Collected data
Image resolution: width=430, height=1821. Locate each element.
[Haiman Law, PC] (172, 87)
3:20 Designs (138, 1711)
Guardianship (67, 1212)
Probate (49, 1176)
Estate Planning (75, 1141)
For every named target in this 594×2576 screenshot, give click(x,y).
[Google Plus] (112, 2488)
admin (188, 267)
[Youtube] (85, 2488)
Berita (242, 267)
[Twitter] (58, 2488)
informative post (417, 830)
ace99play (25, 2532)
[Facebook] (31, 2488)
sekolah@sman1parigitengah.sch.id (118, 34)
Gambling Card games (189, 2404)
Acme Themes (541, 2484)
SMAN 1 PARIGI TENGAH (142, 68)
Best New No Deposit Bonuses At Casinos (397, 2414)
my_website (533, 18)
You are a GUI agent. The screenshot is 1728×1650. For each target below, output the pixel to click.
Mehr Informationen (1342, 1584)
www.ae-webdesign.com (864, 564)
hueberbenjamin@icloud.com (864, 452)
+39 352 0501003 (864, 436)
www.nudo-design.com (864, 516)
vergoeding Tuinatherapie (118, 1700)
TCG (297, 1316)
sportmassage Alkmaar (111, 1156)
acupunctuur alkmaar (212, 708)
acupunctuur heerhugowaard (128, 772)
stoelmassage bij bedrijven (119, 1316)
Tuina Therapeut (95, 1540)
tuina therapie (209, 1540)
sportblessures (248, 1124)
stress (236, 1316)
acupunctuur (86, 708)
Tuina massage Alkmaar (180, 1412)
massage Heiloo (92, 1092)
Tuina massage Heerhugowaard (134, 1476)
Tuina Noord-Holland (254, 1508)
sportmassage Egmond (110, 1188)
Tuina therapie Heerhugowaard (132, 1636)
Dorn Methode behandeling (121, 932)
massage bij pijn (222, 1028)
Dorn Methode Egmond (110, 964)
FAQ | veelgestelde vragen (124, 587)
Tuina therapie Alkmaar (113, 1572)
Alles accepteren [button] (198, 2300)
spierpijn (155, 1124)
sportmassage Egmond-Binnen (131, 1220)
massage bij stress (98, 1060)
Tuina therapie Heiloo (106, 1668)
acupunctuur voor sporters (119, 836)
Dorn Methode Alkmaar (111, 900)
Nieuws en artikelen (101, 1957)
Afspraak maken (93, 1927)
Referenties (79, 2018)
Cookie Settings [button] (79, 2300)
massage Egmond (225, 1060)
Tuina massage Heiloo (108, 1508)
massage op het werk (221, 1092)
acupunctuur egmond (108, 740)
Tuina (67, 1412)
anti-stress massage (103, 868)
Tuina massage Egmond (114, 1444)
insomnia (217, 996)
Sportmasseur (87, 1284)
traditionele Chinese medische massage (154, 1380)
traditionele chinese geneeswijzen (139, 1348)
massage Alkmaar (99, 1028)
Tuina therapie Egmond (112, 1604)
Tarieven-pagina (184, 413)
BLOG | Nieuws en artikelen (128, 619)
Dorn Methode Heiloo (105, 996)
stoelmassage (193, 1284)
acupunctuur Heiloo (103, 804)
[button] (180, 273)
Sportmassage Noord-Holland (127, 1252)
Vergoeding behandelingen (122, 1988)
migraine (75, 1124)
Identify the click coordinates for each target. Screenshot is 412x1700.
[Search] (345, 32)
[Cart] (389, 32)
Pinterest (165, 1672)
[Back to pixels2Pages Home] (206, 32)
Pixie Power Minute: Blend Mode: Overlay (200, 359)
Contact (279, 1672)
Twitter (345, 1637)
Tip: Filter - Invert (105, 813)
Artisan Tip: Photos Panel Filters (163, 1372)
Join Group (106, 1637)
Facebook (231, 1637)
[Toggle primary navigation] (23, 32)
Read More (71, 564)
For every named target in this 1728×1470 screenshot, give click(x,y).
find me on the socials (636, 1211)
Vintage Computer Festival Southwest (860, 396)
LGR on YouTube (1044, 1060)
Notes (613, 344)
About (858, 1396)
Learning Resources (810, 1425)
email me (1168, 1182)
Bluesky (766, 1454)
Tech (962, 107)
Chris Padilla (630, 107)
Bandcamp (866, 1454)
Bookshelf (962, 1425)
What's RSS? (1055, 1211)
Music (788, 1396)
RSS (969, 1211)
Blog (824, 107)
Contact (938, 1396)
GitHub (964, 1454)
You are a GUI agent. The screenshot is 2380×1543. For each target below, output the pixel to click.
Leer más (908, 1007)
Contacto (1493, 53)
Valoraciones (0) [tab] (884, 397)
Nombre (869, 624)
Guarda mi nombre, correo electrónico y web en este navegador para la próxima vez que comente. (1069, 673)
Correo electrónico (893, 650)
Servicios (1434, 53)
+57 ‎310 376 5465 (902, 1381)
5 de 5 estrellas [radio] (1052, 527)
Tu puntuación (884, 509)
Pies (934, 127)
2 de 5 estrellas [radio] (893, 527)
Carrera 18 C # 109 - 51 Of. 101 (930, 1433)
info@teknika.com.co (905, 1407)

• **Description of the task**
Repeat the entries verbatim through the line with "Gambling Card games (189, 2404)".

• **Written answer**
Image resolution: width=430, height=1821. Locate each element.
[Haiman Law, PC] (172, 87)
3:20 Designs (138, 1711)
Guardianship (67, 1212)
Probate (49, 1176)
Estate Planning (75, 1141)
For every named target in this 594×2576 screenshot, give click(x,y).
[Google Plus] (112, 2488)
admin (188, 267)
[Youtube] (85, 2488)
Berita (242, 267)
[Twitter] (58, 2488)
informative post (417, 830)
ace99play (25, 2532)
[Facebook] (31, 2488)
sekolah@sman1parigitengah.sch.id (118, 34)
Gambling Card games (189, 2404)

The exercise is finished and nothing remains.